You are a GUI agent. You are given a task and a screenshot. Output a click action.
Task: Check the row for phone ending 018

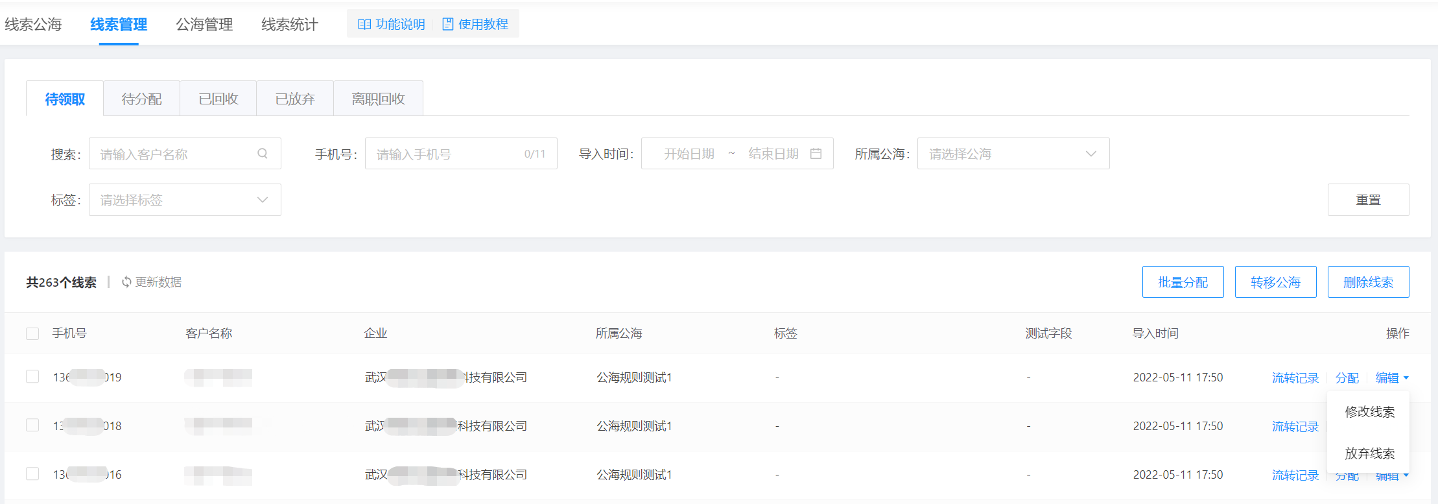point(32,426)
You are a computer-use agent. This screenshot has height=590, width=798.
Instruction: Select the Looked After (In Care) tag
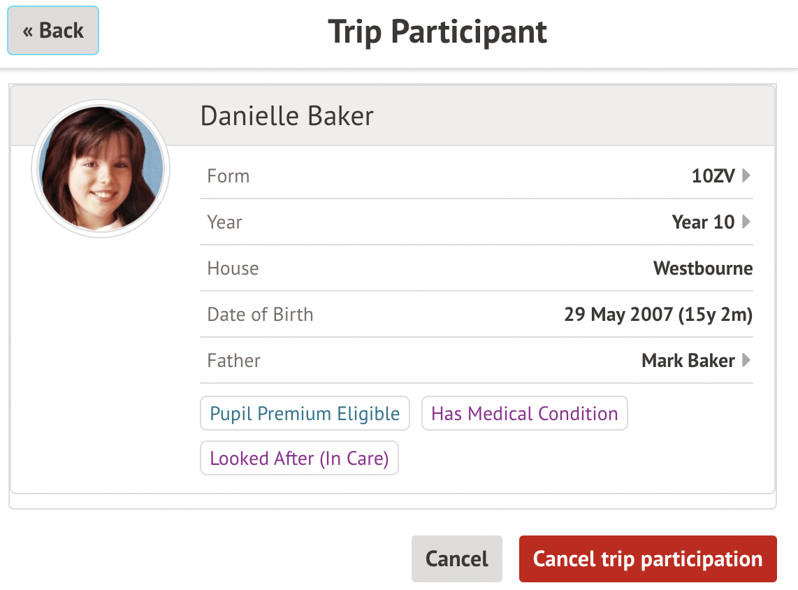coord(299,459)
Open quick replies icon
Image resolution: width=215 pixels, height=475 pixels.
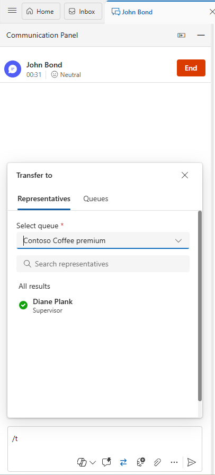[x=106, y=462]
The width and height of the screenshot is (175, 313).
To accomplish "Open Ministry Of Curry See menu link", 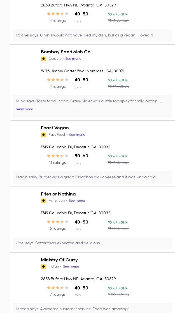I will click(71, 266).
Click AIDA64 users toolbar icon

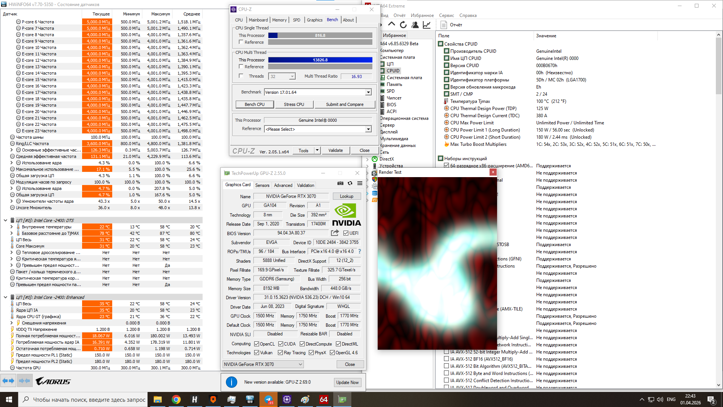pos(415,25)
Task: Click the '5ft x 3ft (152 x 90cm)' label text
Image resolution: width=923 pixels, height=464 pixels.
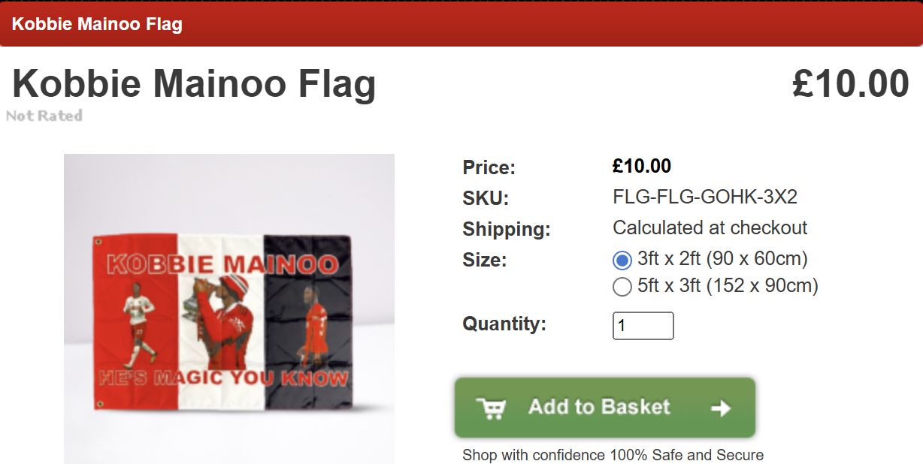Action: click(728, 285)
##############################
Task directions ->
Raise every coordinate in the answers by 101 and rewrite the data from the line containing "You are a computer-use" to the line containing "[x=106, y=462]", both lines included. Keep the requests and leave out the pictures.

Solution for this task ->
You are a computer-use agent. This screenshot has height=590, width=798.
Instruction: Select the Looked After (In Care) tag
coord(400,560)
Open quick replies icon
Image resolution: width=215 pixels, height=475 pixels.
[x=207, y=563]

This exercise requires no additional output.